InfoSec budgets often fail to cover everything that is needed to keep businesses safe. Most execs either think things can wait, or they think it will never happen to them.
Information Security and IT leaders often butt heads with business leaders over budget. Most InfoSec budgets fall very short of what is actually needed, largely because higher ups fail to understand the importance. Not only that, but many leaders will put off fixing things for as long as possible, making it more expensive and time consuming to fix when the time comes. Or they think it’s something that will never happen to them. Business leaders are more concerned about the bottom line than anything else, but what they miss is that a data breach will eat up that bottom line faster than any other potential problem.
Getting business executives to understand why InfoSec and CyberSec need more funding can be a frustrating endeavor, so we decided to provide an example of how an attack can come to fruition. This story is based on actual events, although no names are included.

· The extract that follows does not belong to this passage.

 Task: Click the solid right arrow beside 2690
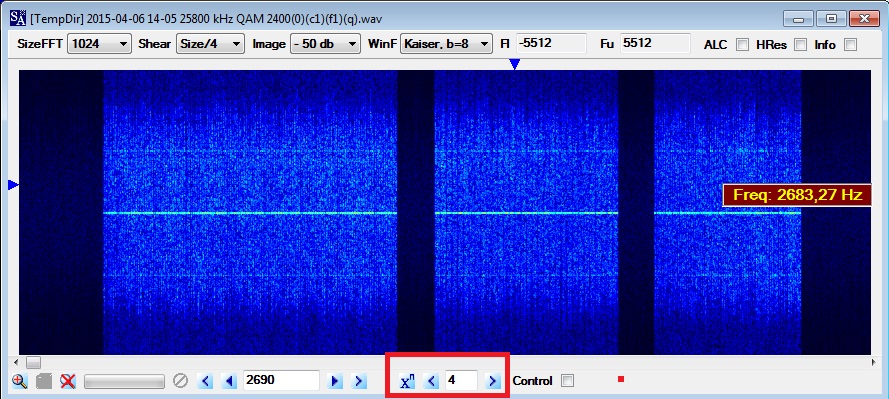point(335,381)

There came a situation where passwords for all users of a subscribed service were stored in a database in plain text. No encryption, nothing. Sales and customer service representatives could go to a page, click a button and see a user’s password. But leadership’s view was that changing passwords to be hashed (encrypted), and having users change their passwords because they technically exposed, was not a priority. There was an ensuing battle over this, so a red team exercise was conducted to illustrate why this was necessary.
We had employees acting as confederates who were sent out to talk with the key decision maker, saying things like, “Ugh, I hate my bank, they just added this new fee. Aren’t banks the worst?” Within two weeks, enough information had been collected to know where this person banked, where their children went to school, their home security login, where their email was hosted. This person’s plain text password was then applied to some of the systems this person used. This information was then compiled into a slide deck to show how this can happen. The information in the slide deck included this person’s vendors (bank, security company, etc.) as examples, and in the footer of every slide, next to the date, the plain text password was written out like this: December 31, 2020 | password.
As the presentation was given, a laser pointer may have rested a few seconds on the footer, and suddenly the decision maker had a change of heart. They decided that this needed to be immediately prioritized, it no longer mattered that users may need to reset passwords, we had to get this done.
That one little exercise showed not only how easy it was to find out the information needed to hack someone, but also the seriousness of what can happen when it does. Especially if you’re recycling passwords and not using two-factor authentication. People are easier to hack than machines. You can set up all of the firewalls and geofences and automated incident responses in the world, but if someone can get in with credentials, none of that matters. That isn’t treated like an incident until damage is already done.
Now, businesses around the world have learned through the COVID-19 pandemic that cybersecurity needs a bigger budget. They’ve seen the spikes in attacks and some of the fines and extra costs businesses like Capital One are facing due to negligence. It’s starting to become more accepted and more widely understood. But that may not immediately equate to an increased InfoSec budget, especially given the global situation. At a minimum, make sure you’re requiring strong passwords and encrypting them, as well as using 2FA.